((
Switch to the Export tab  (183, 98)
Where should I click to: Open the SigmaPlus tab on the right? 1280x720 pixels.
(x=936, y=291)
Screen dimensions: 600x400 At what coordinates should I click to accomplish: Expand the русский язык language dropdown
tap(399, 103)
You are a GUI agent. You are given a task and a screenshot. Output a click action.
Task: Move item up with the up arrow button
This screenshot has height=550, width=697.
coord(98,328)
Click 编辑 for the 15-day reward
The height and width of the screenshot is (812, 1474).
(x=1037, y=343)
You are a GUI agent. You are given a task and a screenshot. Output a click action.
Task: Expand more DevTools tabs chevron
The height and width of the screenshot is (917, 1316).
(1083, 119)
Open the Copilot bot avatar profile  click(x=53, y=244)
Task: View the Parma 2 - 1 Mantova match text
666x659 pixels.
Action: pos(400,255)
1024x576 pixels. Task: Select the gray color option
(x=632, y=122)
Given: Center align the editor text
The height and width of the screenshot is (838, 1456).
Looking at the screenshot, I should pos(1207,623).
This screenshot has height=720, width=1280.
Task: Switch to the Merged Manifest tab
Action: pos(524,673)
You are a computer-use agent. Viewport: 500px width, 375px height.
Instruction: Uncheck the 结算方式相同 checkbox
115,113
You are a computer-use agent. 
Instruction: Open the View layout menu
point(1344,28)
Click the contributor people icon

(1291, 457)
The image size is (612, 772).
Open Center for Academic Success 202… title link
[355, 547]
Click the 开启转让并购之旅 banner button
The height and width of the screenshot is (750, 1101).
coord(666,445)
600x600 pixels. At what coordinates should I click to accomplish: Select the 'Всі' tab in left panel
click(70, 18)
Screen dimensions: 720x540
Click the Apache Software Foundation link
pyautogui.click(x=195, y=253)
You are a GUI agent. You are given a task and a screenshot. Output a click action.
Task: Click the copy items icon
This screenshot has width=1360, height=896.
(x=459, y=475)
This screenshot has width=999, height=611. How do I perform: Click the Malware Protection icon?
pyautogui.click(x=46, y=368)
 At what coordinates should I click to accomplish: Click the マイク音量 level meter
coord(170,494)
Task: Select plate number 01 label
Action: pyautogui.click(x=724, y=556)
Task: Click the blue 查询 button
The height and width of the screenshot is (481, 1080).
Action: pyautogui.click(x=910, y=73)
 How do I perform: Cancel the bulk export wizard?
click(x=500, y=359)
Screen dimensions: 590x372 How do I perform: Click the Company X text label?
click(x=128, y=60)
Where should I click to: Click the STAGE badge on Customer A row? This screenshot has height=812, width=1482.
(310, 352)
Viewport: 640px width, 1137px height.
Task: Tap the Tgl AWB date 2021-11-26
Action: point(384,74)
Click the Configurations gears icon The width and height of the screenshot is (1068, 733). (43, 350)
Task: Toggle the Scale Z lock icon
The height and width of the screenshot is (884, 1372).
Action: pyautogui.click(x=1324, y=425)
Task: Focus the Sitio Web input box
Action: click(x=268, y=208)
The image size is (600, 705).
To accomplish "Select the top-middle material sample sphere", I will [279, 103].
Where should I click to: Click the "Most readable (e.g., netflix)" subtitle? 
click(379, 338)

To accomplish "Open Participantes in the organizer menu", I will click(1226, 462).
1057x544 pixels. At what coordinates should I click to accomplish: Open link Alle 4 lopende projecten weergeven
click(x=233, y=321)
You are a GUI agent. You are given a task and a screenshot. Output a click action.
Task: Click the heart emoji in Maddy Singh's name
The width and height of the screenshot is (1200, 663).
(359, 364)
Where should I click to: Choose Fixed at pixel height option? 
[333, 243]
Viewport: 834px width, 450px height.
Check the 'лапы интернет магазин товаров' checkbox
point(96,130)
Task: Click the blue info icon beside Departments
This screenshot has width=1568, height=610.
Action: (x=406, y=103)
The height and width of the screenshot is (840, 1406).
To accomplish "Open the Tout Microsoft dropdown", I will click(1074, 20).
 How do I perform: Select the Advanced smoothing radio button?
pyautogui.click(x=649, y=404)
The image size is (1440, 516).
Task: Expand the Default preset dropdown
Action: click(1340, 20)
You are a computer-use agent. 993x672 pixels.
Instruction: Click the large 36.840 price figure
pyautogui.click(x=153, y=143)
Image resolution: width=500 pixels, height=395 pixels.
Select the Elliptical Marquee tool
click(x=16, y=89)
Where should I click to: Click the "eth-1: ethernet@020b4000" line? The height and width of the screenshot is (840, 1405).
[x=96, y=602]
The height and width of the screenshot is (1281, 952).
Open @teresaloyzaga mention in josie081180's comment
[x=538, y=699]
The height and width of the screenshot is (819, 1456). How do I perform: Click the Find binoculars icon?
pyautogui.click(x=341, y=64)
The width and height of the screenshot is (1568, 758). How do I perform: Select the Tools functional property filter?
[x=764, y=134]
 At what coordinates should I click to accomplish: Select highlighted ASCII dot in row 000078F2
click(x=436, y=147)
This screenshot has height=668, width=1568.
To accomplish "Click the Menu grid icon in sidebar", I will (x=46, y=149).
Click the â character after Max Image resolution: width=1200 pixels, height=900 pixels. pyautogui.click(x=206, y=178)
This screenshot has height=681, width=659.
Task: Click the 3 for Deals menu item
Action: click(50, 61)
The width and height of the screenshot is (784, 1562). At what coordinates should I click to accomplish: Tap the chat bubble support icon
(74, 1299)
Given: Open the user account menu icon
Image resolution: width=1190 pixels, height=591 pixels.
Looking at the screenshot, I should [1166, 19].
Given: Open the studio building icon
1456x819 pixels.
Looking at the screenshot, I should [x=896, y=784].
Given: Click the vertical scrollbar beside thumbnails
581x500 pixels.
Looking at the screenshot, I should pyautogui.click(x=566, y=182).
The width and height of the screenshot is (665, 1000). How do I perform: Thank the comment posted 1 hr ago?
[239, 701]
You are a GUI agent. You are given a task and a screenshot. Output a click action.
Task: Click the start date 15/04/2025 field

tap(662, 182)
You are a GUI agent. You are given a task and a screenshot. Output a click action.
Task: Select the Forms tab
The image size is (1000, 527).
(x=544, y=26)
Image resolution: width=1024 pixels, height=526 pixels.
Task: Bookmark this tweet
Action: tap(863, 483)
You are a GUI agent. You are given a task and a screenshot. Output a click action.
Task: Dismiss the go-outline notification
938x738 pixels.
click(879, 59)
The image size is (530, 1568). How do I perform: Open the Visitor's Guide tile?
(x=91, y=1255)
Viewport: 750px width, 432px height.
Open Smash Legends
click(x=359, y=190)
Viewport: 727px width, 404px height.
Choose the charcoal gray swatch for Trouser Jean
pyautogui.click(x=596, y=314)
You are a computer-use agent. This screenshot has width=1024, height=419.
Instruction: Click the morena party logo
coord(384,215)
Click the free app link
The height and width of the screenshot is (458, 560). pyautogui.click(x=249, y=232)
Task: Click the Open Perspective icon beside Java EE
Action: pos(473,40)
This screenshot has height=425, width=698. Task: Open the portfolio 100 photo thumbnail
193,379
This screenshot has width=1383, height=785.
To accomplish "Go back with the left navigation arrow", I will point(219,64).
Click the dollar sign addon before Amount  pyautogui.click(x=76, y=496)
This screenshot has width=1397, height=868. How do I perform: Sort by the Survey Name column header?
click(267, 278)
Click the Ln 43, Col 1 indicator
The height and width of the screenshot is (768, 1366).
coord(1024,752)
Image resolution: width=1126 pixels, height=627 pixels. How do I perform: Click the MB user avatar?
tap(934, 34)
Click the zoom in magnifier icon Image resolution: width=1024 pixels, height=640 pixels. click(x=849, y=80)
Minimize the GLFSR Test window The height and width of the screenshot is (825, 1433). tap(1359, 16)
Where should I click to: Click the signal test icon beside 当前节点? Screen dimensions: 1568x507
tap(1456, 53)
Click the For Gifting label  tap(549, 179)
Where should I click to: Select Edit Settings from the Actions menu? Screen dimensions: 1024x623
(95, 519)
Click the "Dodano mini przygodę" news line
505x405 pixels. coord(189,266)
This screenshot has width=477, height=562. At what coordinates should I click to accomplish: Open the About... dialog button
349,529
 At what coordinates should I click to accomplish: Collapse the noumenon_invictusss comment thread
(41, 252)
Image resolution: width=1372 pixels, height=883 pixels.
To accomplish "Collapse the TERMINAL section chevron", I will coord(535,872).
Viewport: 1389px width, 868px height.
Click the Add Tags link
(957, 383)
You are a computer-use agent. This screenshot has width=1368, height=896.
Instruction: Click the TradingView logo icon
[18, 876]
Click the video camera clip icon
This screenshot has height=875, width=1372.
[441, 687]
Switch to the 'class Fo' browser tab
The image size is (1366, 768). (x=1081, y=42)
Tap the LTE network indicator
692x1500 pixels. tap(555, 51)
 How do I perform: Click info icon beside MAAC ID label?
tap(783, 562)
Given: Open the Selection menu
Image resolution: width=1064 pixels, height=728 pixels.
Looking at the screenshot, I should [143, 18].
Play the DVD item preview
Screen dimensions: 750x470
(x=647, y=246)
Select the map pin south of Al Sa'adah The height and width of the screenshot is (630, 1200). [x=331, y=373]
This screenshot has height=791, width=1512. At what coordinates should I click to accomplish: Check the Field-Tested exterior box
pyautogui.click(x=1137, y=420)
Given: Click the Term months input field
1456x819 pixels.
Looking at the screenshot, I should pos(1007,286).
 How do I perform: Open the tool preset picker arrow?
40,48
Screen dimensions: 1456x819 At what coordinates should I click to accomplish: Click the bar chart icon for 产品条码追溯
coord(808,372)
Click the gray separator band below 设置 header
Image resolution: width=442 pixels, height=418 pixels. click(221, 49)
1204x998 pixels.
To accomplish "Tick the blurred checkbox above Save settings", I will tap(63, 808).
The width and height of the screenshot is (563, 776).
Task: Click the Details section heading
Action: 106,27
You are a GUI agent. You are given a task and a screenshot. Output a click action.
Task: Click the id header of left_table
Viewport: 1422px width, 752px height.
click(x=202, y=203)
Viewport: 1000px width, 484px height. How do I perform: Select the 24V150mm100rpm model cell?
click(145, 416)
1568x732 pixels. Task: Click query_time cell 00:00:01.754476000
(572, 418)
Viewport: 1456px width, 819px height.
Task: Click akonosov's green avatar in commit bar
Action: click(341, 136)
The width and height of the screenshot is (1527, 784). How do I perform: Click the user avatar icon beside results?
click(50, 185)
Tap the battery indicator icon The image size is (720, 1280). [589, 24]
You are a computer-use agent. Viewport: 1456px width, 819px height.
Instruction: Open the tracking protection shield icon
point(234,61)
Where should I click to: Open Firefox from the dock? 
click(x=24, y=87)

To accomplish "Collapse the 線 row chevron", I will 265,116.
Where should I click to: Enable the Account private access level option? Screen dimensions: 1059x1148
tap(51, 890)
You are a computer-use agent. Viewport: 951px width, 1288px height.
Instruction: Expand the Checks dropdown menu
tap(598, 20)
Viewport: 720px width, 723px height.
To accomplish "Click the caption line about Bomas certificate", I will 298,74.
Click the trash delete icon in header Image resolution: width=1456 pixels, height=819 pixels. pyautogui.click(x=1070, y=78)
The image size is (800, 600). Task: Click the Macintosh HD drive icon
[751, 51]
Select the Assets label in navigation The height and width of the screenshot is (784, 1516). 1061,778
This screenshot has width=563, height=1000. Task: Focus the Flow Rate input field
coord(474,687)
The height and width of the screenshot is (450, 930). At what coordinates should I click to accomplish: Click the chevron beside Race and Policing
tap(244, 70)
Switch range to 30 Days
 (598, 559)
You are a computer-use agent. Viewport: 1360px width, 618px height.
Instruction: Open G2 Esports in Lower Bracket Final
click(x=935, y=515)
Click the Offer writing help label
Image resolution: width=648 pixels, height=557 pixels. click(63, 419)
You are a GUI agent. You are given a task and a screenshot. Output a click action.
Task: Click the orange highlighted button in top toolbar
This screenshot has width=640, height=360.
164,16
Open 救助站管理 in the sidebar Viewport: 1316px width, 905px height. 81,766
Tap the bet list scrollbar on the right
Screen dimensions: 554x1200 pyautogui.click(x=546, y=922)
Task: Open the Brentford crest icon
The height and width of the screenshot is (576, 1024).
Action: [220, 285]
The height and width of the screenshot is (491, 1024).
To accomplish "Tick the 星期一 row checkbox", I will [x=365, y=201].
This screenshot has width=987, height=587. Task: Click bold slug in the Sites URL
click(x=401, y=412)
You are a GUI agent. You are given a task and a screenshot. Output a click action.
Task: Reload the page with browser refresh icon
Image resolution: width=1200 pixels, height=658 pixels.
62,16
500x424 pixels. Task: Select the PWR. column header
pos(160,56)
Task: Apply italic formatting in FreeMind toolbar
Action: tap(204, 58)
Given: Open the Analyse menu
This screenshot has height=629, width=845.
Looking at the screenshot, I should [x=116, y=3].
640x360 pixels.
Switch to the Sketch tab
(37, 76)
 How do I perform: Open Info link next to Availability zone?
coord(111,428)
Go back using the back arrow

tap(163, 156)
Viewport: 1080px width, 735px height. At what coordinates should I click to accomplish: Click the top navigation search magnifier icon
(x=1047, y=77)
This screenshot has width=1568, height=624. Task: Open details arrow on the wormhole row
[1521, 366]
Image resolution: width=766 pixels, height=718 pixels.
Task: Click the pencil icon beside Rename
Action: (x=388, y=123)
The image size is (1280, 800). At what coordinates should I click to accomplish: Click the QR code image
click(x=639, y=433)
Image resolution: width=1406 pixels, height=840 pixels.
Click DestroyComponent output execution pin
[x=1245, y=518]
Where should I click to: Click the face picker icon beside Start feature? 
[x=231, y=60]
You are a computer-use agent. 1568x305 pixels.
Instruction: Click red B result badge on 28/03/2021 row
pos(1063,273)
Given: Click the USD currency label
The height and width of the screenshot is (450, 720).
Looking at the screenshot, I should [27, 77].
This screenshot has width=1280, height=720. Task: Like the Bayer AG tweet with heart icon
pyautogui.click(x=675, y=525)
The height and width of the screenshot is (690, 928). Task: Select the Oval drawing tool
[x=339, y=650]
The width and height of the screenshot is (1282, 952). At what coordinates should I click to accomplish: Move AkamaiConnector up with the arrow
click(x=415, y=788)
))
» **PROBLEM DESCRIPTION**: Repeat the lines from the one containing "Given: Click the USD currency label" through the end of the records, inclusive, character for character.

» **ANSWER IN FULL**:
Given: Click the USD currency label
The height and width of the screenshot is (450, 720).
Looking at the screenshot, I should [27, 77].
This screenshot has width=1280, height=720. Task: Like the Bayer AG tweet with heart icon
pyautogui.click(x=675, y=525)
The height and width of the screenshot is (690, 928). Task: Select the Oval drawing tool
[x=339, y=650]
The width and height of the screenshot is (1282, 952). At what coordinates should I click to accomplish: Move AkamaiConnector up with the arrow
click(x=415, y=788)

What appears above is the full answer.